## REQUIRED ACTION
Find the line containing "Reset the simulation" in the records below. Copy exactly that line and each one after it, ending at the line containing "Task: Click the Hi Kool Systems axis label", and nothing more.

[Data excerpts]
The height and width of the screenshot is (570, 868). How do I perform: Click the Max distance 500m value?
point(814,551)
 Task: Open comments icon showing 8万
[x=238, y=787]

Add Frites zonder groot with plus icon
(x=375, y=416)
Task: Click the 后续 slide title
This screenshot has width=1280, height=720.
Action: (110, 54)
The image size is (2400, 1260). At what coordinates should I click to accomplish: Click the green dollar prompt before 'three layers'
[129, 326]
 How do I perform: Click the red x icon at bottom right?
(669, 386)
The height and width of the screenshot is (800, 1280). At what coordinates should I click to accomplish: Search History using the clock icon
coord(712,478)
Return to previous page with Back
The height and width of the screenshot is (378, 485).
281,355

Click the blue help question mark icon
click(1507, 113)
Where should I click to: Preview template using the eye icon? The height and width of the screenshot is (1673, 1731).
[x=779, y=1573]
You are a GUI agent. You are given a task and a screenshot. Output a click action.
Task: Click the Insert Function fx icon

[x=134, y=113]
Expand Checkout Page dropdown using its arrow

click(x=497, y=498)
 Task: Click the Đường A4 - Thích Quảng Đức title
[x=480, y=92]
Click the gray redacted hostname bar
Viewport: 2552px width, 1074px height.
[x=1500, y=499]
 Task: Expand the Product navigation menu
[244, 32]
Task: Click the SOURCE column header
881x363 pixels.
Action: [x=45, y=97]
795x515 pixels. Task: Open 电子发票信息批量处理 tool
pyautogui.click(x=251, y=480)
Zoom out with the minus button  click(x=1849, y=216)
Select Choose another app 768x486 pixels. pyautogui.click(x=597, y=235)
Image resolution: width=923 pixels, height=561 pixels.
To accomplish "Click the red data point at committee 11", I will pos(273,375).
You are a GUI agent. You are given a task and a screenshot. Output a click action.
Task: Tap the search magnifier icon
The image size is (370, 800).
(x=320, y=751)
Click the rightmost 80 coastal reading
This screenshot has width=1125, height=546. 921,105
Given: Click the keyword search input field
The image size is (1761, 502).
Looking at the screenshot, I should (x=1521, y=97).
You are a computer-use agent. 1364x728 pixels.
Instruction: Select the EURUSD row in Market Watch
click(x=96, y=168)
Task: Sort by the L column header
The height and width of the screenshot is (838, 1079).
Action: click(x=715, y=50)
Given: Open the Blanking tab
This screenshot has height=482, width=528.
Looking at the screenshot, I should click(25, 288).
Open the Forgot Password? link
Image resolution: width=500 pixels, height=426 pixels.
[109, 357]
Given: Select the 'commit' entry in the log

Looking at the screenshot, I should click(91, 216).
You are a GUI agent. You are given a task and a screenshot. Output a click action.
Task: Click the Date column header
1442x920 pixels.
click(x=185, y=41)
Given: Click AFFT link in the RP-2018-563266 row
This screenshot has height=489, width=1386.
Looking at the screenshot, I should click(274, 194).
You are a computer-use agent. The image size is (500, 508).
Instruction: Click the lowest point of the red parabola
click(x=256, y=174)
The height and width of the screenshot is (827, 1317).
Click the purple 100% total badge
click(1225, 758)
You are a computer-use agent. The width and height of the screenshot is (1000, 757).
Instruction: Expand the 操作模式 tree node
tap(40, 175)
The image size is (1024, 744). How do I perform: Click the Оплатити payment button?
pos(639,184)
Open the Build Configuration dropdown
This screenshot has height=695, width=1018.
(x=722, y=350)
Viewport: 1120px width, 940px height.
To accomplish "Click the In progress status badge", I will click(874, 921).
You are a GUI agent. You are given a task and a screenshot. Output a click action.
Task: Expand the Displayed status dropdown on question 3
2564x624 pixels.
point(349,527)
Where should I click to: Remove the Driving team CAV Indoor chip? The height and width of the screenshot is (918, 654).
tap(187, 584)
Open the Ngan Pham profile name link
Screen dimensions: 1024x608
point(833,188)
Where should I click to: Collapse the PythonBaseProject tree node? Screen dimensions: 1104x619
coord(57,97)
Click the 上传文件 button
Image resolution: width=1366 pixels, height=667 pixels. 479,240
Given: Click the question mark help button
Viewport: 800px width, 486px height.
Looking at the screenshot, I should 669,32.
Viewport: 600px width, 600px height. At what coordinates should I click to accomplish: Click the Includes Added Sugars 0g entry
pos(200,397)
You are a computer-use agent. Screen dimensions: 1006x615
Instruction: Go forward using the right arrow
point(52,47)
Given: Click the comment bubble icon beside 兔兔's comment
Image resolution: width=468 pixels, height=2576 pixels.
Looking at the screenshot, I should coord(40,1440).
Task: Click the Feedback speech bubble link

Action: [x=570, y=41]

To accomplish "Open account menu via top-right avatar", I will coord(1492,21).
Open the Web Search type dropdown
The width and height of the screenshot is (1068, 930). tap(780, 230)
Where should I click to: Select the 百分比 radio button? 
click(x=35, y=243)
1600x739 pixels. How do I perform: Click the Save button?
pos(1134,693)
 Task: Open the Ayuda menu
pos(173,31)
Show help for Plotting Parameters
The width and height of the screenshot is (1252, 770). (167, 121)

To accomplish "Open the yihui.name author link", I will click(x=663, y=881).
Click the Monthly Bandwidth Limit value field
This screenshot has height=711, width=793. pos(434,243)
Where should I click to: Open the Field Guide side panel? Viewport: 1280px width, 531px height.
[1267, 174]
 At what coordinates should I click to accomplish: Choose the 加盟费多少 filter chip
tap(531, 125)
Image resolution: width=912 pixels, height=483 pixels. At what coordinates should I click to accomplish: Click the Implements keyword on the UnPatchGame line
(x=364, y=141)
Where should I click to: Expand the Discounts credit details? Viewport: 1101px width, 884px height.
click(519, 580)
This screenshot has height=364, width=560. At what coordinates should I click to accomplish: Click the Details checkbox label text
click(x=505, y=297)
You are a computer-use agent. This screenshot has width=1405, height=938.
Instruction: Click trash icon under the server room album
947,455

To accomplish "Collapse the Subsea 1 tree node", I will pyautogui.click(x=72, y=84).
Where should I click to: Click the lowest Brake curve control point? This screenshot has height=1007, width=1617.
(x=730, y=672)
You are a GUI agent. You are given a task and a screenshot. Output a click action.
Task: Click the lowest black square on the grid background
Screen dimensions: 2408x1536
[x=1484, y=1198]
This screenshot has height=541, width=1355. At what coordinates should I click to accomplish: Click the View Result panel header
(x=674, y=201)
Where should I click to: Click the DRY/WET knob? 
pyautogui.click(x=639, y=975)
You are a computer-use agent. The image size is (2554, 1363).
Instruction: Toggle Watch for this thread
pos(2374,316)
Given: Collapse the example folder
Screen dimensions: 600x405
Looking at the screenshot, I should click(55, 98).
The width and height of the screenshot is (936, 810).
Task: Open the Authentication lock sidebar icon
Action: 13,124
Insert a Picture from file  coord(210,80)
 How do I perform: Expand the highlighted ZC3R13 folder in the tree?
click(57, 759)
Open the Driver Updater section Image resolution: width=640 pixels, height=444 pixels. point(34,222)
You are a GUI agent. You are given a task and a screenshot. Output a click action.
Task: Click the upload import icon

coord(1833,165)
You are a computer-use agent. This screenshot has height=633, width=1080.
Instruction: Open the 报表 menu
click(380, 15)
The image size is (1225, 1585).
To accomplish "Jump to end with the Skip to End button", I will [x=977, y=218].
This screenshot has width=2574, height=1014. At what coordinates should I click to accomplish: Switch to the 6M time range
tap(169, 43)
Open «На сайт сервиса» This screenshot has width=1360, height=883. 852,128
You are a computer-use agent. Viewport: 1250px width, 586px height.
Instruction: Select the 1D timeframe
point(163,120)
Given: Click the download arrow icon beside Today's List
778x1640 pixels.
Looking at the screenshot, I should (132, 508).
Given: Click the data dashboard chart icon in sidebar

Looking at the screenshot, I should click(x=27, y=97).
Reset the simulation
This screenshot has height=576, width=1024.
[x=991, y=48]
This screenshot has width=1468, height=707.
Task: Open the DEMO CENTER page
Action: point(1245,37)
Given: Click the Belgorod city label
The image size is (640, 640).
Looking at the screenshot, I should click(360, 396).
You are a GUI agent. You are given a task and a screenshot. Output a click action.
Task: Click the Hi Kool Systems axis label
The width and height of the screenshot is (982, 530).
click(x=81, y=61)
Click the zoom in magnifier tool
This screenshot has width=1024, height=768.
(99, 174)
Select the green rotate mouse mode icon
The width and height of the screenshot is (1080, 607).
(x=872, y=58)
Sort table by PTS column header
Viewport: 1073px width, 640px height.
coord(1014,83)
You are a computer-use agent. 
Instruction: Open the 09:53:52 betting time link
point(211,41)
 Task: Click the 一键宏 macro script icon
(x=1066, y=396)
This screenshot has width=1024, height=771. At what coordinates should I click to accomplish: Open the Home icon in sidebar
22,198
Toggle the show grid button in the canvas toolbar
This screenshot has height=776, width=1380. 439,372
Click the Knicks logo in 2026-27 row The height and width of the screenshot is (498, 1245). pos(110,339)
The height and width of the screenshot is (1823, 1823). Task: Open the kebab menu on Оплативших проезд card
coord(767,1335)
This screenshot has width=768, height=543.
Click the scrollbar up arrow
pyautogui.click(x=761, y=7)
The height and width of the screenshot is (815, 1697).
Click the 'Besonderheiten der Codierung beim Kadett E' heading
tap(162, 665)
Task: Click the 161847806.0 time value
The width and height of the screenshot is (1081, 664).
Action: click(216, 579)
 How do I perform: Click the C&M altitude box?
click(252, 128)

## RESPONSE FOR THIS EXERCISE
Reset the simulation
This screenshot has height=576, width=1024.
[x=991, y=48]
This screenshot has width=1468, height=707.
Task: Open the DEMO CENTER page
Action: point(1245,37)
Given: Click the Belgorod city label
The image size is (640, 640).
Looking at the screenshot, I should click(360, 396).
You are a GUI agent. You are given a task and a screenshot. Output a click action.
Task: Click the Hi Kool Systems axis label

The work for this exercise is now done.